Re: Folding algorithm and canonical equivalence

From: Peter Kirk (
Date: Sun Jul 18 2004 - 17:44:43 CDT

  • Next message: Doug Ewell: "Re: Writing Tatar using the Latin script; new characters to encode?"

    On 18/07/2004 22:15, Asmus Freytag wrote:

    > At 05:25 AM 7/18/2004, Peter Kirk wrote:
    >> I accept that there might be some script-specific cases in which
    >> particular accents should not be removed. The breve in Cyrillic i
    >> kratkoe might be an example; but then this might be rather too
    >> language-specific as well. But these should be clearly defined and
    >> justified exceptions, rather than their possible existence being a
    >> reason to restrict the general applicability of accent and diacritic
    >> folding.
    > I was thinking rather more of Khmer, where a some characters that are
    > considered letters are given gc=Mn. In that case, folding would be
    > very inappropriate.
    > So the answer has to be to limit the removal of diacritical marks in
    > AccentFolding, to those that are truly *accents*. That's a subset of
    > gc=Mn. There are two options for a starting set:
    > select all 'accents' (note, not baseforms) that occur in some
    > precomposed character. And then add additional ones on a case by case
    > basis (e.g. stroke overlay).
    > Or, start with all gc=Mn from the 0300 and 1DC0 blocks (the latter
    > will be part of 4.1), and make some principled additions / deletions.

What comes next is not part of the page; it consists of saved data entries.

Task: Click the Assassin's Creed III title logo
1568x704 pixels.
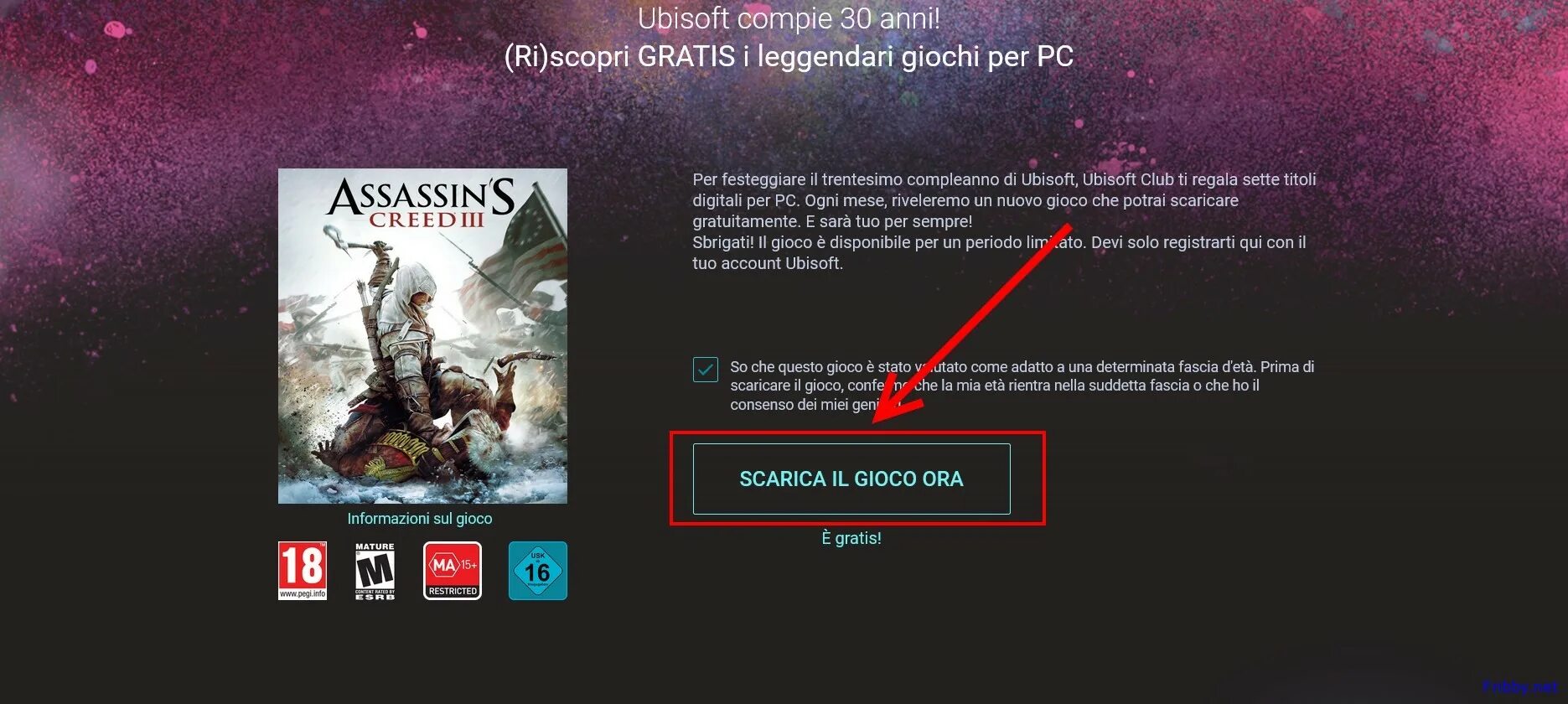Action: [421, 202]
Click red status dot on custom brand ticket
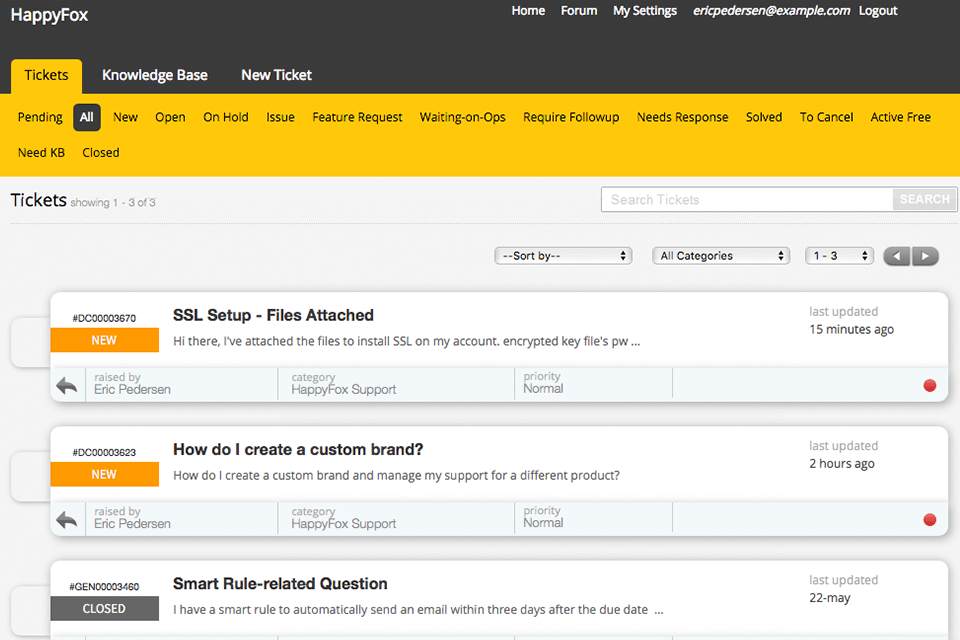The height and width of the screenshot is (640, 960). click(929, 519)
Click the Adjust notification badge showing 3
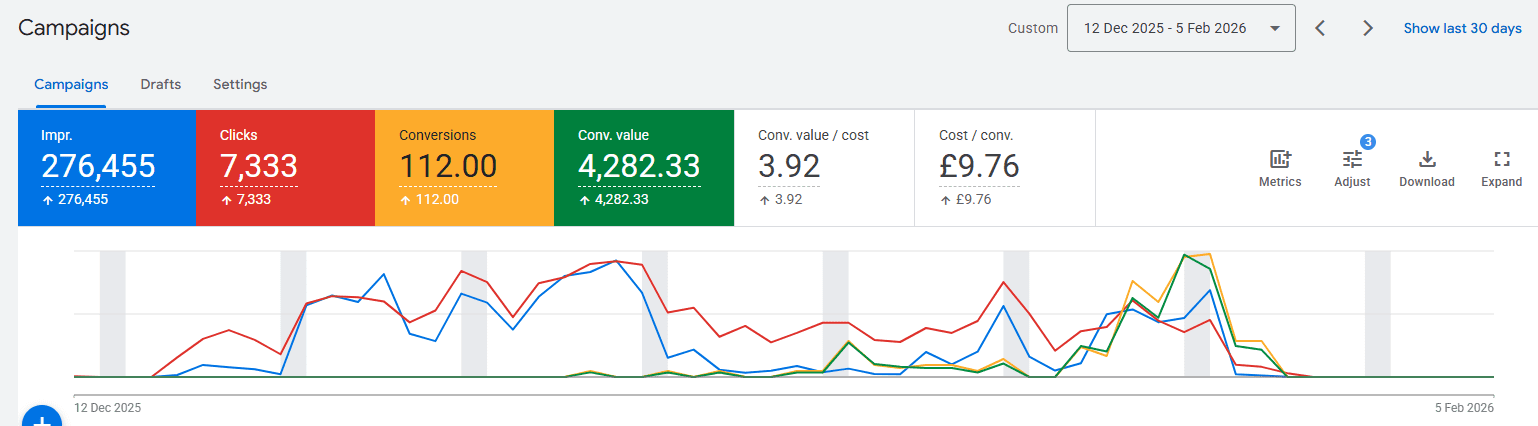Viewport: 1538px width, 426px height. (1367, 142)
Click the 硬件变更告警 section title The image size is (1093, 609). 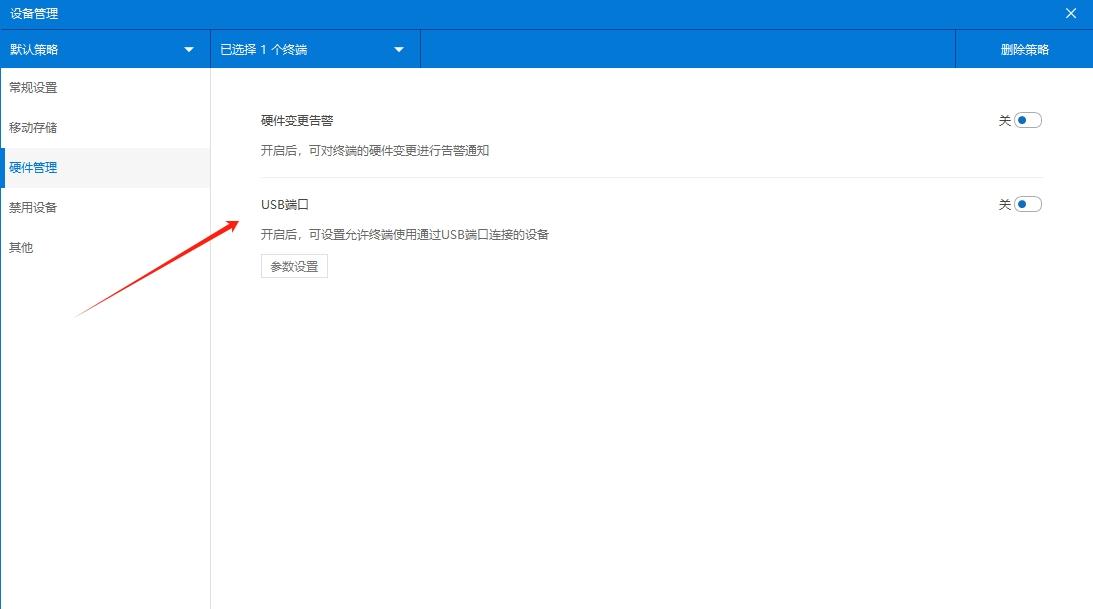(296, 120)
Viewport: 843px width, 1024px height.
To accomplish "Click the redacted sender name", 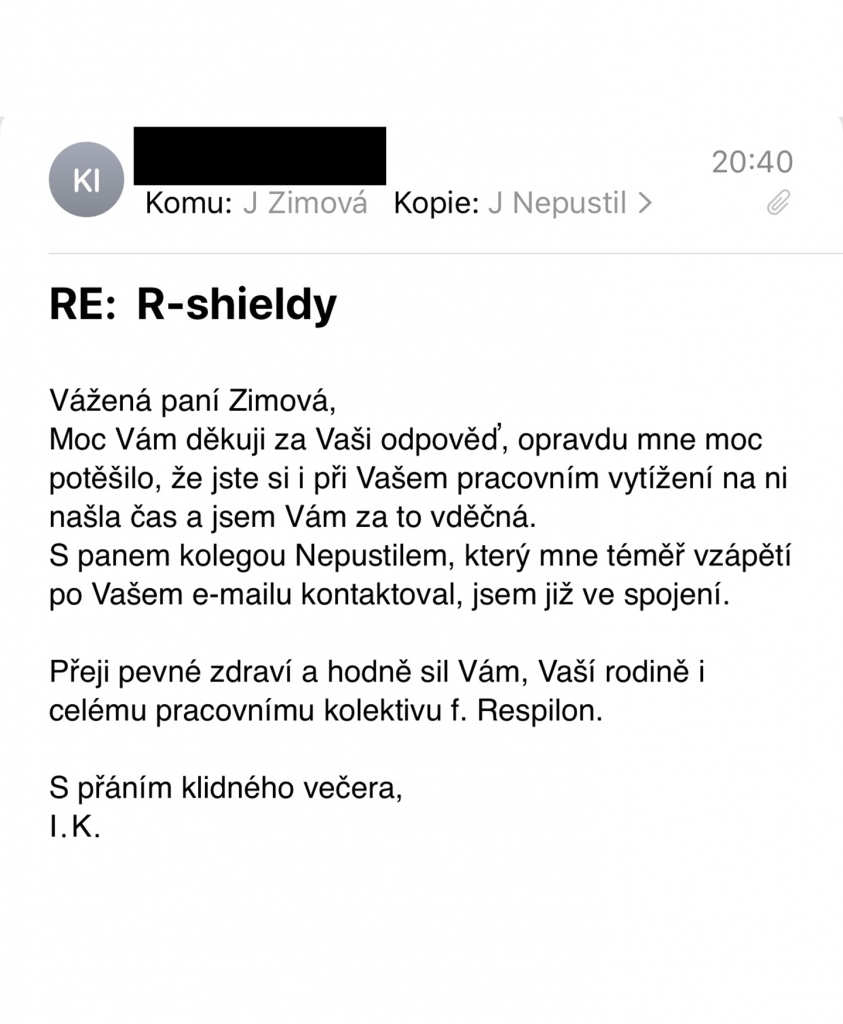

    This sounds good to me. Among the additions should be all Hebrew
    combining marks unless this is done separately.

    > All script-specific non-spacing marks for Indic scripts etc; should
    > not be part of 'AccentFolding', in my opinion.
    >> .. when I look more closely at AccentFolding as defined I see a
    >> problem with it. It is specified as affecting only
    >> "Latin/Greek/Cyrillic characters with canonical decomposition". But
    >> this is inadequate because there are many cases of
    >> Latin/Greek/Cyrillic characters (and most cases of Hebrew ones) where
    >> an accent should be removed even though there is no precomposed form
    >> encoded and so canonical decomposition
    > Correct. Whatever the set of combining marks is, we then need to
    > define a set of base characters. We could simply use sc=Latin +
    > sc=Greek + sc=Cyrillic as a starting set, to treat all accented
    > character equally.
    > What about other scripts:
    > If you feel that Hebrew folding to unpointed is something that should
    > happen everytime other accents are folded, we can add Hebrew (or we
    > can make a separate fodling, HebrewMarksFolding,
    > that people can invoke optionally) I tend to prefer the latter. Since
    > for Hebrew (the languages), a folding to unpointed might be one of the
    > foldings that someone might want to apply permanently, it should be
    > separtely named and defined, on the principle that the foldings should
    > be building blocks.

    Agreed that it should be separate, but I would also see it as included
    as a subset within the regular accent folding.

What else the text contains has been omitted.